As things stand, it is “really difficult for industry,” he comments. Payers, for their part, want innovation and quality for their customers but are obliged to use those instruments available to them. They regard the new pricing and reimbursement arrangements under AMNOG “rather as outsiders,” Erbe adds. “We are the recipients of assessments.”
This kind of centralization has taken away much of the incentive for SHIs to conduct their own cost-benefit assessments and for industry, now preoccupied with the consequences of AMNOG, to enter into that sort of discussion, Erbe suggests.
There may be some room left to negotiate with companies over coverage of well-established medicines, such as those within three years of patient expiry, he adds. As far as new products go, though, “we are out of the game.”
Pricing and reimbursement
What makes this particularly frustrating is that DAK has some quite advanced tools at its disposal to evaluate measures such as the total cost of a treatment in active versus control groups or to analyze claims data for ‘real-world’ insights, Erbe notes.
But, he stresses, this reflects DAK’s resources as one of the larger funds, while most SHIs have to rely on the data supplied to them. As such, they are more likely to be happy with the G-BA getting tough on therapeutic benefit.
DAK is trying to fill this vacuum to some extent by focusing on the overuse, underuse or misuse of medical care, an issue it sees as more pressing than unmet medical need in the German system.
Pharmaceutical companies would be in a better position vis à vis pricing and reimbursement if drugs were reaching tightly defined patient populations in which these therapies generated proven and successful clinical outcomes, Erbe contends.
For example, DAF analyzed claims data on an unidentified drug in Germany between March 2006 and January 2010, looking at all of the healthcare sectors in which the product was used. The company then used its database to establish a control group with a similar risk profile and tracked expenditure trends in both cohorts after treatment started.
Among the 6.5 million patients followed, the data showed that DAK was paying significantly more for patients on the unidentified drug than for those on conventional therapy, a disparity not just explained by price differentials. According to Erbe, companies shown these data are “very much incentivized” to do something about inappropriate costs.
This gives DAK leverage to come to arrangements with companies on ways of optimizing the cost effectiveness of their products, such as making sure the right patients get the right medicine or improving compliance (e.g., through trilateral contracts between the payer, the pharmaceutical company and the healthcare provider).
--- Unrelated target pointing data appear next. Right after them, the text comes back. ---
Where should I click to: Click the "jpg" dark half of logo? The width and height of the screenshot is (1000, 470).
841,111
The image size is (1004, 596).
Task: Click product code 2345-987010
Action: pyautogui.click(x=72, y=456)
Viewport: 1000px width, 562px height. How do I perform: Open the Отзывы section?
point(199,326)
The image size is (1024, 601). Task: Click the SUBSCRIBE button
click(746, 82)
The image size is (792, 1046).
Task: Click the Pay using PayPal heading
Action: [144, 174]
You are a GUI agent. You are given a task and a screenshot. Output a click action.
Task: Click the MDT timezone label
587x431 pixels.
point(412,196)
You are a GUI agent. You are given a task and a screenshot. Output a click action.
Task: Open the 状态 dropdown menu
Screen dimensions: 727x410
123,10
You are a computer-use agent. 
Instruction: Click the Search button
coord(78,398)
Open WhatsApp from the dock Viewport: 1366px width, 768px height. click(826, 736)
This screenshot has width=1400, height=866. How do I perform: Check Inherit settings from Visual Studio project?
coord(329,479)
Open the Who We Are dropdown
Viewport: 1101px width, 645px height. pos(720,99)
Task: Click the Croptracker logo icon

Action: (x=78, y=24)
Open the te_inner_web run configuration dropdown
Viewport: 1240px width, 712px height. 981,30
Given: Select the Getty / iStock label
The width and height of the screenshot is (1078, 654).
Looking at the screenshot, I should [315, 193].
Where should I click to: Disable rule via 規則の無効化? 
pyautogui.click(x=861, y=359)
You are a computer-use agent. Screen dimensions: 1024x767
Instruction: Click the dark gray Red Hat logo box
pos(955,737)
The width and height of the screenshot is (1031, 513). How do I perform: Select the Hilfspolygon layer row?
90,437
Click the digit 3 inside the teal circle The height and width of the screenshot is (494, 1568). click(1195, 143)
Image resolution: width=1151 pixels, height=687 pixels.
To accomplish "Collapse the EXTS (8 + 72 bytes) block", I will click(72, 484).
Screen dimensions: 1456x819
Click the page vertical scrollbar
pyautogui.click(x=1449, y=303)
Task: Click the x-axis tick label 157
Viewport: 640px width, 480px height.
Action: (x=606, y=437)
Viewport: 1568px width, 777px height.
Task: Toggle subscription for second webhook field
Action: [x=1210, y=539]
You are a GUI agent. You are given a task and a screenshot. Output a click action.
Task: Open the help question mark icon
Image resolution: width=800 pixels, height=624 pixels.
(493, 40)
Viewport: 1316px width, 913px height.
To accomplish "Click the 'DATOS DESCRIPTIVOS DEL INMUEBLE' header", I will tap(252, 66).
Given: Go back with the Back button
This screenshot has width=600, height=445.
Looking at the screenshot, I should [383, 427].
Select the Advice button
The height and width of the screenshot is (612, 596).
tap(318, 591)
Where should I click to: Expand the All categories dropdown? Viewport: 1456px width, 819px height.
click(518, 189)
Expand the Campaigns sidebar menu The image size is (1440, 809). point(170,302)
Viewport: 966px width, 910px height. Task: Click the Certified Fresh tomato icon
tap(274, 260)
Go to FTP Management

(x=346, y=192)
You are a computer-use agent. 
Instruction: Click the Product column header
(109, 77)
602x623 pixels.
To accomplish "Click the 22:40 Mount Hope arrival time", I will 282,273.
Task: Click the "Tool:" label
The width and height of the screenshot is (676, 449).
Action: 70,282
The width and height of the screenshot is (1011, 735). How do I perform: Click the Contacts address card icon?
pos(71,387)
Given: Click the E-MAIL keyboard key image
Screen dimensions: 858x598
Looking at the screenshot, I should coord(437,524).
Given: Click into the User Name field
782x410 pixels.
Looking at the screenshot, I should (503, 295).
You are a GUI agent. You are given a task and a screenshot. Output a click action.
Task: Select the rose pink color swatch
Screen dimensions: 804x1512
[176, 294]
This can be a win-win situation for all parties concerned, DAK insists, including faster access to safe innovations; individualized care for patients; higher quality and associated cost savings; better co-operation among service providers; better awareness among prescribers; improved market shares; and enhanced customer loyalty.
But very often the pharmaceutical companies will take some convincing, as they are not used to getting involved in the design and implementation of healthcare-service provision, Erbe points out. Doctors, for their part, may have concerns about limitations on their prescribing freedom. All the same, Erbe comments, “We all know that if we don’t do anything, then nothing will change.”